My research interests are centred around materials used for renewable energy generation (e.g. solar cells) and storage (e.g. reusable batteries). I use atomistic simulations techniques to predict the properties of materials and link the macroscopic observables (such as open circuit voltage or thermodynamic stability) with microscopic processes (such as electron capture or electron-phonon coupling). Our atomic scale models can be used to rationalise existing experimental observations, or guide future investigations. For example, it can explain why heat travels slowly through some materials or predict new materials for high-performance solar cells.
I use a range of simulation techniques including Density Functional Theory (DFT), Lattice Dynamics, Molecular Dynamics and Machine-Learned Interatomic Potentials. I have a particular interest in structural phase transitions, thermodynamics and defect physics.

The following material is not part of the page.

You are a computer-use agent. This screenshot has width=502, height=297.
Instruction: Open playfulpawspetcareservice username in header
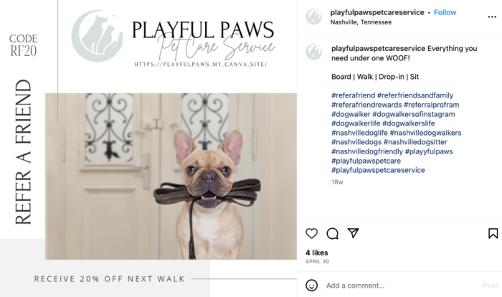coord(377,12)
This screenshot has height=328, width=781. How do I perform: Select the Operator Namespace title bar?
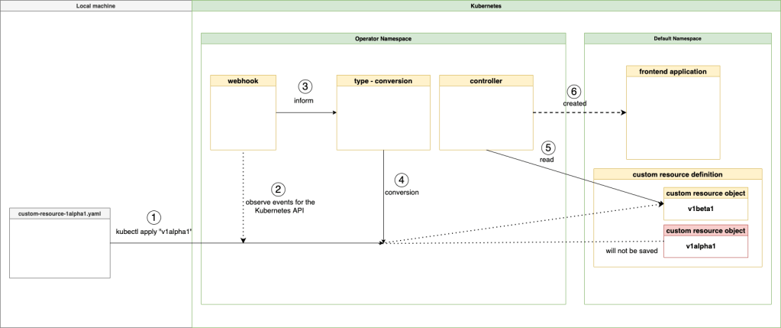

My research has mostly focused on halide and chalcogenide perovskite materials.
Why Density Functional Theory?
DFT is an ab-initio (first-principles) method derived from quantum mechanics and can be used to predict material properties without experimental input (see, for example, this open access article).
When DFT is applied to crystalline materials it is often assumed that the atoms are perfectly static. However atoms always vibrate with heat. Even in their lowest energy state, at zero kelvin, they vibrate as a result of their quantum mechanical zero point motion. These vibrations are important to understand because they can have a significant impact upon the performance of a material and device. We combine DFT with other techniques such as lattice dynamics, molecular dynamics or machine-learned interatomic potential to describe this atomic motion, identify stable crystal structures, and predict finite temperature material properties.
Another assumption commonly applied to crystalline materials is that there is perfect translational symmetry - that there are no defects (missing or extra atoms). However a material always has defects (these are unavoidable due to the laws of thermodynamics), and some of these defects—when not managed carefully—can kill device performance. We combine DFT with careful analysis and post-processing techniques to model the impact of defects, and understand whether they are “killer” or benign.
Why Perovskites?
Halide perovskites are a family of materials that have become incredibly popular over the last decade as they can convert sunlight into electricity efficiently, and have the potential to form more flexible, lightweight and cheaper solar panels than those currently on the market. However they have two large drawbacks: the best performing devices contain toxic lead, and they have a tendency to $^$ahem$^$ fall apart when exposed to moisture or air. We are currently exploring chalcogenide perovskites as an alternative, more stable, and less toxic material family.